Tom couldn't tell. Susan was an elder sister of theirs, whom they had
loved very dearly, and who had died some two years before.
"Well, Tom; there are angels who take all the children, as soon as they
die, and show them wonderful things, and teach them, so they can go
into a beautiful place called heaven, and live with God. Well, if you
begin to be good here, and love people, you will go into that heaven
sooner, when you die, than if you are naughty, and don't think about
these things while you are here. I want to go there very much, and so I
try to be good, though I don't always make out well." Tom looked
thoughtful at his sister's words, and then said:
"I think that little Genevieve will go very fast, when she dies. But I
don't think father will get there very soon, now I tell you!"
"O, but Tom," said Hepsa sadly, "we must not think who will not go,

but how we may go."
"I wish I knew how to read," said Tom; "but I never can go to school,
father makes me saw so much wood."
Then Hepsa asked him to let her teach him; and, after a good deal of
hesitation, he told her he didn't care if she did.
Some time after this, Genevieve's father and mother went away from
that place, and she parted from Hepsa with many tears in her eyes, and
much grief in her heart. "If I never see you again," she said, "don't
forget we are both going into the gardens up there," and Hepsa always
remembered.
Genevieve was a very quiet girl, but she was always ready to do
something to please her dear mother, and at night brought her father's
slippers from the closet, and placed them ready by his chair. She did,
too, many little things for the servants, who all loved her very dearly;
so when, a few years afterwards, she fell sick, and nothing they could
do for her was able to make her any better, but the doctor said she must
die, they all wept very much, and no comfort or joy could come into
their hearts. But Genevieve gently kissed them, and told them a
beautiful peace had come into her heart, for that, in the night, Christ
often came to her, and told her how the angel was all ready to take her
into his beautiful garden, and teach her out of his great golden books.

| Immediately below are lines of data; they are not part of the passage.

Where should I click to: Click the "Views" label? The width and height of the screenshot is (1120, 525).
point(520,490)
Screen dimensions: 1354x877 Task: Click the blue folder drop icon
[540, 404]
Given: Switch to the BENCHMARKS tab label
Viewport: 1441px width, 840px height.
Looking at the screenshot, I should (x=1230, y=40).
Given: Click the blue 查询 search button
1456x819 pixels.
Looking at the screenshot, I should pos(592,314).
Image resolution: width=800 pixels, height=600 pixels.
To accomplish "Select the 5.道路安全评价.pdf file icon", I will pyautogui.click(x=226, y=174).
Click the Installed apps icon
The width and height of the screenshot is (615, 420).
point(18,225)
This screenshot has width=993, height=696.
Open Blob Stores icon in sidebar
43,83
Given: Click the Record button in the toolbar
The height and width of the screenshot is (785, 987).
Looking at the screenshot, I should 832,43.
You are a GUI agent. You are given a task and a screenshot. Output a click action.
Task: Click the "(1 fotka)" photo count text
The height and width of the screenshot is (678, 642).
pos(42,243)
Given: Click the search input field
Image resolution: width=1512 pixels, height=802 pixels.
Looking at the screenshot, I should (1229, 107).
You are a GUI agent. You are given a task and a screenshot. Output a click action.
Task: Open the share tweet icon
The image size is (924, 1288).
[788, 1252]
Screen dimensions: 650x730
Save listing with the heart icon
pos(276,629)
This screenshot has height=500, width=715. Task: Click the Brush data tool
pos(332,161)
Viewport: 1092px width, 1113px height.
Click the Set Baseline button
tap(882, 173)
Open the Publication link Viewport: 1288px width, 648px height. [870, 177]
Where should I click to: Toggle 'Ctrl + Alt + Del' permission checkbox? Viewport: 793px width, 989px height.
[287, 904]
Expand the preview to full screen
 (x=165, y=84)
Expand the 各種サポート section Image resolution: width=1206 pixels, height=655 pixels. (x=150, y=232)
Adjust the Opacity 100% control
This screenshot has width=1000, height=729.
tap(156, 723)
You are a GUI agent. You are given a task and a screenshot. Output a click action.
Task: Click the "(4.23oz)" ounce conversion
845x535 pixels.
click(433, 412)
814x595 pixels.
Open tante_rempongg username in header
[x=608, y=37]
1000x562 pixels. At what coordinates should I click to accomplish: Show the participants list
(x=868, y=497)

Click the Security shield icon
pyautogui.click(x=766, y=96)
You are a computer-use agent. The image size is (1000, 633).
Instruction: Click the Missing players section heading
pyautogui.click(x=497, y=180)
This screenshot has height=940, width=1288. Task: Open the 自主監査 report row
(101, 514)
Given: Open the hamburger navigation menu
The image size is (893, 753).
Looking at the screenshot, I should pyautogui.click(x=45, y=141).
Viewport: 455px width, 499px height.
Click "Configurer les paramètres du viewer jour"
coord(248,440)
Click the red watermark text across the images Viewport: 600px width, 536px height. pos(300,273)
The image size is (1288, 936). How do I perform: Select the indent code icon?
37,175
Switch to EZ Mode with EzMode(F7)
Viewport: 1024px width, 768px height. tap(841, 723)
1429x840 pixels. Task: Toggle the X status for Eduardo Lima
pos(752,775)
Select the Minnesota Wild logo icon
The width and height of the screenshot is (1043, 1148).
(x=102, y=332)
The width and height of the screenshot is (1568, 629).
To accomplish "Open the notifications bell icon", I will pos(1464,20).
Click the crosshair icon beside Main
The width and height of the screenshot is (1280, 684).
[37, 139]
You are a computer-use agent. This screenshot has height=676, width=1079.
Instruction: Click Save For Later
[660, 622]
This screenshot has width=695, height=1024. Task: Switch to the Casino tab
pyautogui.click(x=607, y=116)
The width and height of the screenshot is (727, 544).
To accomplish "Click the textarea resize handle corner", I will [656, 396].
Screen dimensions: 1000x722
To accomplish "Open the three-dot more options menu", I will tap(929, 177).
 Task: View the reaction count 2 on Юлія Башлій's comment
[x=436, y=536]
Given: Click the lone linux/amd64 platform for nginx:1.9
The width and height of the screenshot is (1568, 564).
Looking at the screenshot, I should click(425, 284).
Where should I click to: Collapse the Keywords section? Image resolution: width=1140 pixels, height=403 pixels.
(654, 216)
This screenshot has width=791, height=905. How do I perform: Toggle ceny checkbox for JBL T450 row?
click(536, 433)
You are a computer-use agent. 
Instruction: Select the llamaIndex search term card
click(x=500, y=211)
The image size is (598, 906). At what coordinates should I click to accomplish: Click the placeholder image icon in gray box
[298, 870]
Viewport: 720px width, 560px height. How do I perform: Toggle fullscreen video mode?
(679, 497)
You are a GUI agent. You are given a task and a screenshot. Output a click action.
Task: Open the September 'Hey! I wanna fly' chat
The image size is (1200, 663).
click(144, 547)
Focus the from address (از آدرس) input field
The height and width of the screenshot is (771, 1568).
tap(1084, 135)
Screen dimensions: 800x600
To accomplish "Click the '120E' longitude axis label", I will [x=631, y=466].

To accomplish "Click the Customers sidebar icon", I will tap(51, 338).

At last, one morning she died, and they laid her away in the garden near
by the fountain; and they planted the mignonette and myrtle, that,
mingling with the moss, it might grow over her grave.
And her mother said in her heart, "Let her lie here, that, as often as I
come hither, I may be reminded of the more beautiful gardens of God,
to which she has flown. And when, in the cool night, the stars look
down, the soft fragrance of the mignonette shall tell them of her
loveliness, and the myrtle and the moss of the constant love twining
together the souls of the mother and the daughter."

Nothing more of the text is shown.